まだ、君を愛してる.doc
「何か?」
「あ、いや、すいません。東京から来たんですけど、バスがなくて。それでどうしたものかなと・・・」
「そうなんですね。じゃ、私の車に乗って行きますか?」
「えっ、いいんですか?」
初対面の人の車に乗せてもらうなど、普通はないのだが、その美しさにやられていた僕は、二つ返事で申し入れを受けた。
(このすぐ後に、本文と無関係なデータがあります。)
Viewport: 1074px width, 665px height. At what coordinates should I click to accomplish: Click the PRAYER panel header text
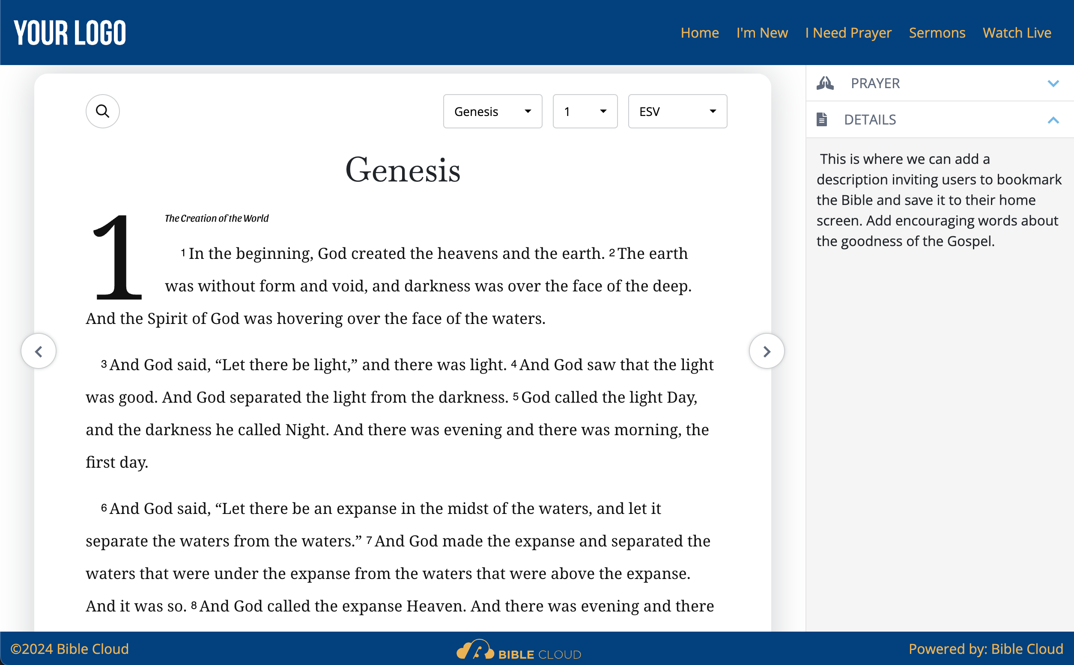click(875, 83)
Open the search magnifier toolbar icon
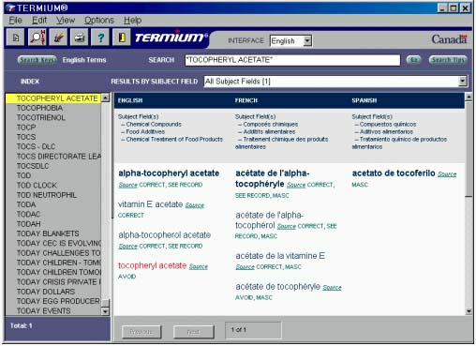This screenshot has height=346, width=476. [x=37, y=38]
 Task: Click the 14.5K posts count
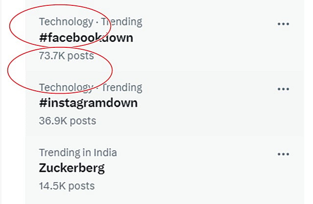[67, 186]
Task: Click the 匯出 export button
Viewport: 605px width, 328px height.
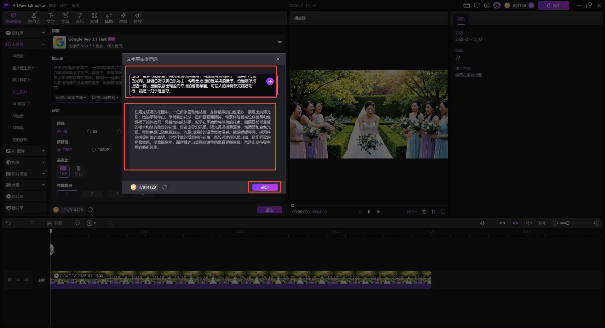Action: 553,5
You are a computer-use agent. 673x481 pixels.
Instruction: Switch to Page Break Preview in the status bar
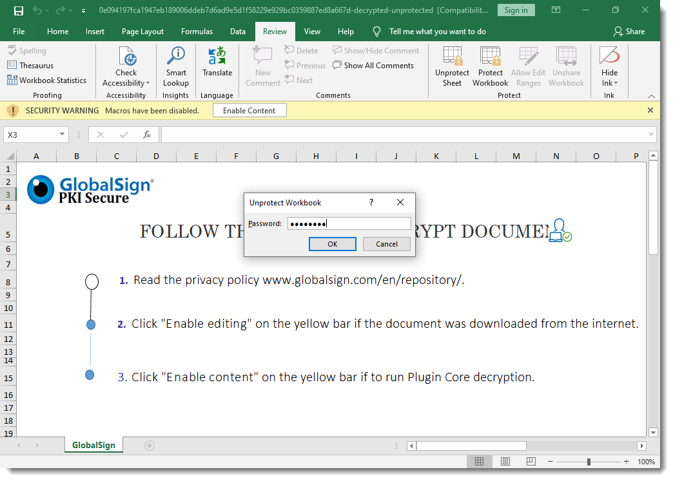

「今、お客さんを送り終わったから、全然構いませんよ。」
「ありがとうごさいます。」
「じゃ、一緒に駐車場に行きましょうか。」
「はい。」
隣を歩くと、とても、とてもいい匂いがする。愛花も同じいい匂いがするが、それとは違う、けど僕をとても惹きつける匂いだ。
「なんだか、本当にすみません。」
初対面でどんな会話をしていいかわからない。けど、僕は会話が途切れた時の、あの独特な間が大嫌いなのだ。だから途切れてしまうと、ついつい今のように謝っていた。
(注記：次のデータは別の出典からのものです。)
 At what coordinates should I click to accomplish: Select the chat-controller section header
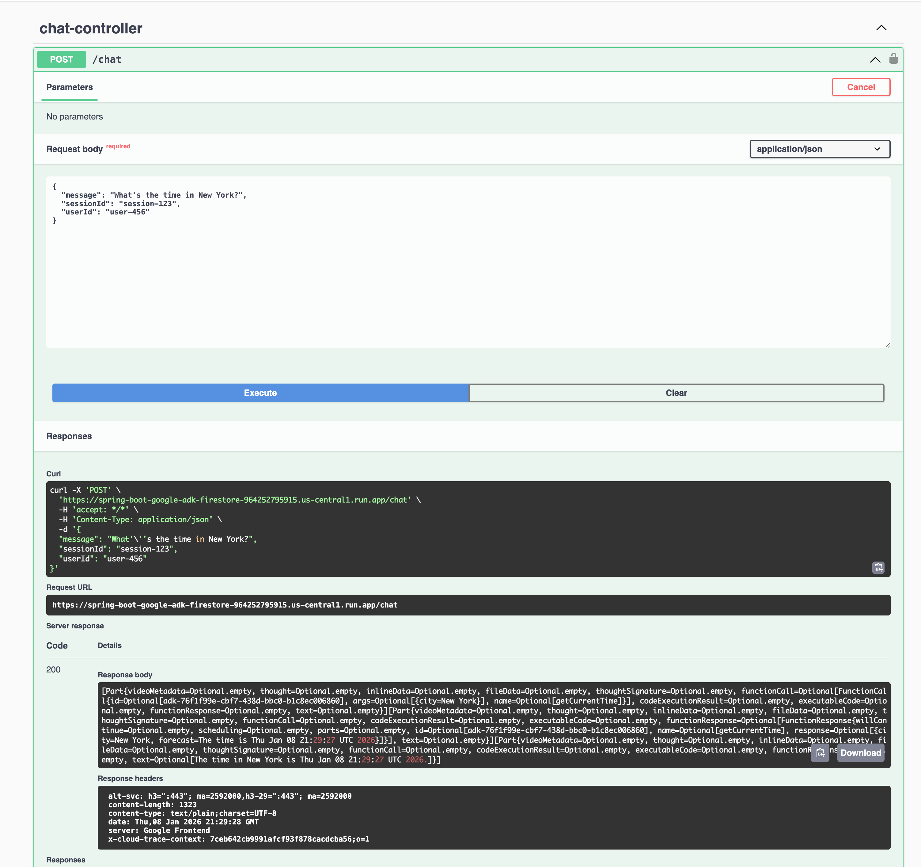pos(91,28)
「もう、そんなに謝らなくてもいいですよ。困った時はお互い様。だから、もし私が困った時には助けて下さいね。」
「もちろん・・・あれ、名前聞いてなかったですよね?」
「あ、みり、美しい里と書いて、みりと読みます。」
「珍しいね。普通、みさとって読むのに。」
「はい。でも、その方が音がきれいだって、母親がつけてくれたらしいので、気に入ってます。」
あまり聞かないせいなのか、それとも彼女の母親の言う音がきれいだと言うのが、まんま僕にも適用されたのか、一度で頭に配置された。
「みり・・・さんか・・・。確かにきれいだな。」
「そんな褒めても、何も出ませんよ。」
「いや、何かしてもらおうとかじゃなくて、本当にそう思っただけ。それに送ってもらえるだけで、十分にありがたいよ。」
そう言いながら、僕は彼女の車の助手席に腰掛けた。